[Problem set]
1/ In the passage about Sheremeta, update everything from "Within Ukraine, Sheremeta" down to "the short term.", replacing "international financial institutions" with "global lenders".
2/ According to the passage about Sheremeta, how large was the IMF loan whose first tranche depended on cutting Ukraine's fiscal deficit in half?
3/ Rewrite the paragraph in the passage about Sheremeta that begins "Sheremeta, who is married with two daughters" in fewer words, keeping its main facts.

At the summit, then-President Victor Yanukovych didn’t sign. Students and others came to Independence Square in protest. Sheremeta joined them in the cold on Maidan, microphone in hand on the night of November 23, speaking with encouragement and conviction about why, sooner or later, Ukraine would be in the European Union: “Ukraine is absolutely a European country. Kyiv is not in Africa or Asia or America, it is in Europe. . . .  Ours is a large country, a large market, a rich country, with people with talents that are necessary to Europe.”

When police forcibly disbursed the protests a few days later, people returned in greater numbers than ever. After the new year, the revolution came to a head; then Yanukovych fled. 

Sheremeta, who is married with two daughters, saw that as a chance to take a breath of fresh air following several intense months. “The kids had their winter vacations, and I said, ‘Let’s get out, and let’s bring some normalcy to our life.’” They left for skiing in Austria on a Saturday. Three days later, he got the phone call asking him to join the interim government.

“It was less than a week after all those terrible shootings.” Sheremeta pointed to the framed set of photographs near his desk. “These guys paid such a heavy price. Whatever we do is such a small, small, small thing compared to the price that they paid.”

Within Ukraine, Sheremeta soon learned, many people have expectations for economic reform that are much higher than those of international financial institutions. Though it’s those institutions—and US and EU economic aid—that have so far, and might still, help rescue Ukraine in the short term.

Photo by Valentyn Ogirenko/Reuters

In February, when Sheremeta took the minister post, Ukraine was running a double-digit fiscal deficit; trimming that in half was a condition for the IMF to disburse the first tranche of a $17 billion loan. 

But what about the austerity that comes with cutting government spending? 

“Those who were in business in Ukraine in the past three to four years and not connected to government know that was worse than austerity,” Sheremeta says. “You could not protect your property in the courts.”

The outlook at the beginning of the summer was bad, and that was before fighting in the east turned horrific. Nobody projects economic growth for 2014. But it’s not just economic growth that will serve as an important milestone for Ukraine, Sheremeta told me. “Marker number two—equally important—is that you come to our next presidential election and you say that what you have seen is a free, fair, and democratic election.”

[Supplied information]
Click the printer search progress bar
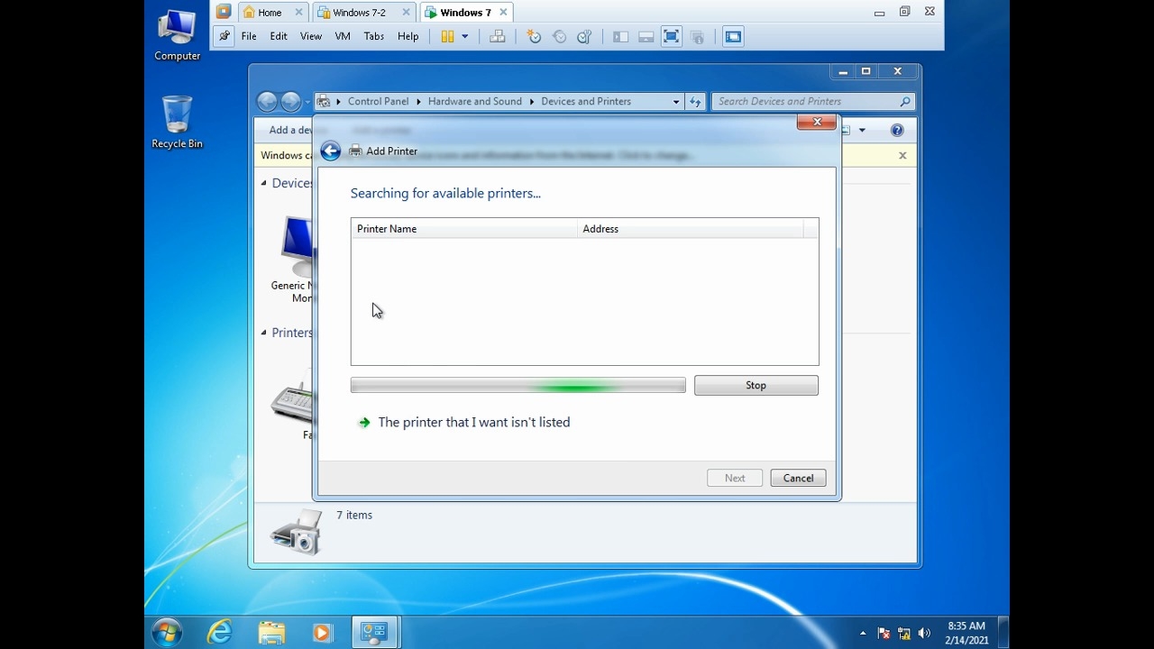 pyautogui.click(x=517, y=386)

[Solution set]
1/
Within Ukraine, Sheremeta soon learned, many people have expectations for economic reform that are much higher than those of global lenders. Though it’s those institutions—and US and EU economic aid—that have so far, and might still, help rescue Ukraine in the short term.

2/ $17 billion.

3/ Sheremeta, who is married with two daughters, wanted some normalcy after several intense months. During the children's winter vacation, the family left on a Saturday to ski in Austria. Three days later, he got a call asking him to join the interim government.